Start of Document excerpt

The Cloud Is Not Clean:

What AI's Nuclear Future Means for Frontline Communities

Reported by Natalie Lowrey, Nuclear Truth Project | The Nuclear Truth Project (NTP) recently co-hosted a webinar with The Joanna Macy Center of Naropa University bringing together two of the sharpest minds working at the intersection of technology, energy, and justice: Professor Benet Brevini, author of Is AI Good for the Planet?, and Professor MV Ramana, author of Nuclear Is Not the Solution

Hosted by Nuclear Guardian Fellow at the Joanna Macy Center, Dr. Kathleen Sullivan, also Co-Chair of NTP, the conversation that emerged was not only a forensic dismantling of two of the most powerful myths of our time, that AI is clean and nuclear is green, but a clear-eyed account of who pays the price when those myths go unchallenged.

End of Document excerpt

» **What to do**: Can you pull out, word for word, the passage of the AI and nuclear power report between "Hosted by Nuclear" and "myths go unchallenged.", inclusive?

Start of Data section

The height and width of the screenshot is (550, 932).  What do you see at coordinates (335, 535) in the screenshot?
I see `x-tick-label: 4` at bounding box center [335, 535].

End of Data section
Start of Data section

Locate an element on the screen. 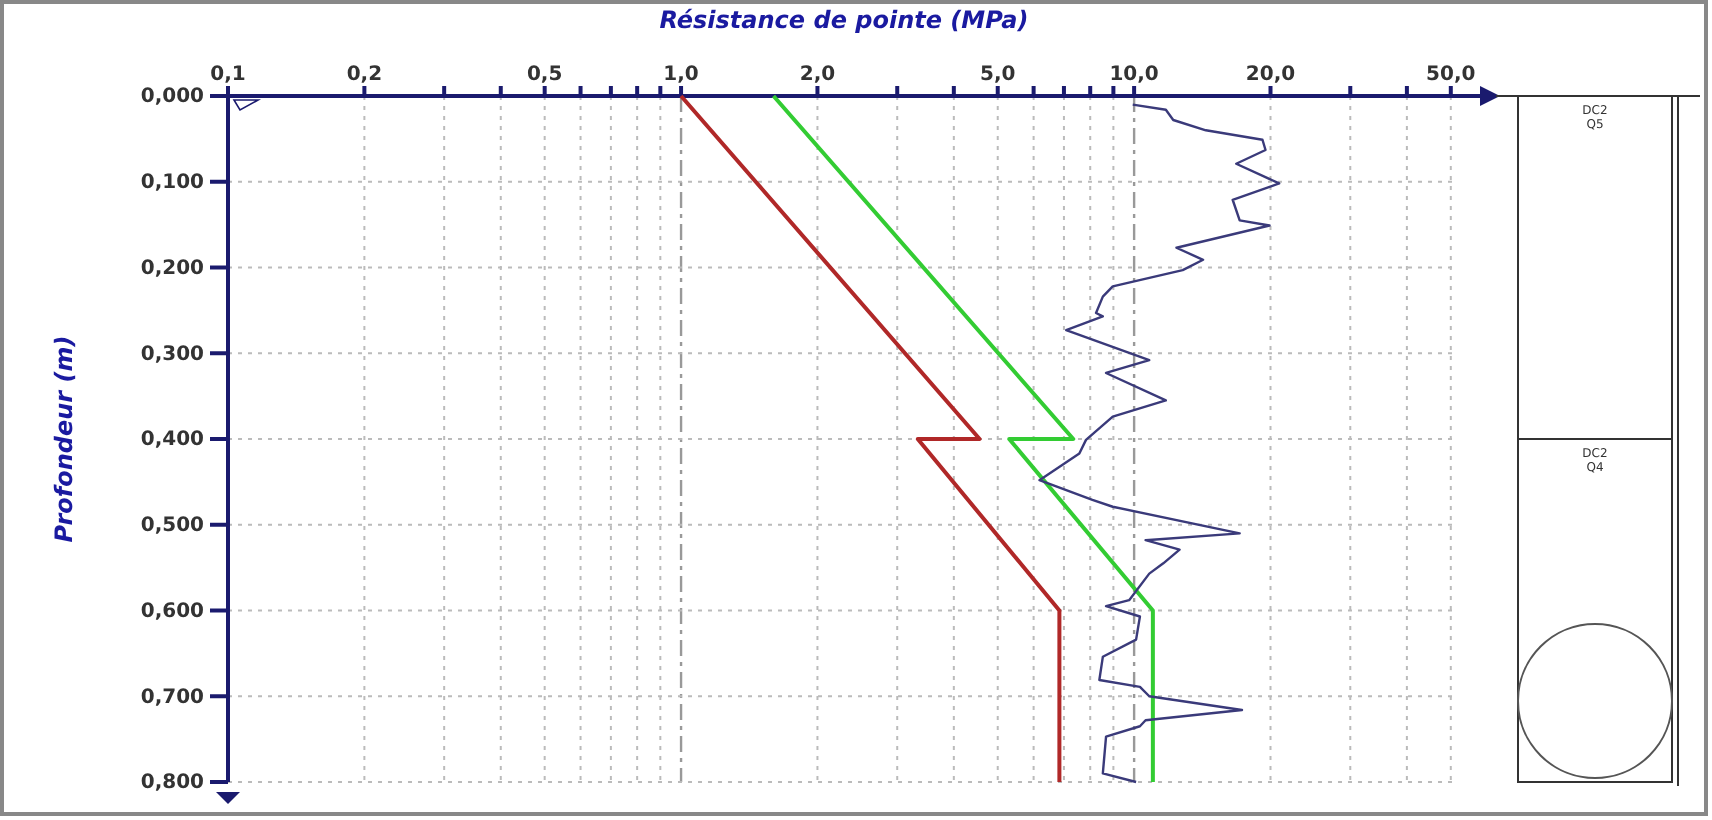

End of Data section

» **Task response**:
Hosted by Nuclear Guardian Fellow at the Joanna Macy Center, Dr. Kathleen Sullivan, also Co-Chair of NTP, the conversation that emerged was not only a forensic dismantling of two of the most powerful myths of our time, that AI is clean and nuclear is green, but a clear-eyed account of who pays the price when those myths go unchallenged.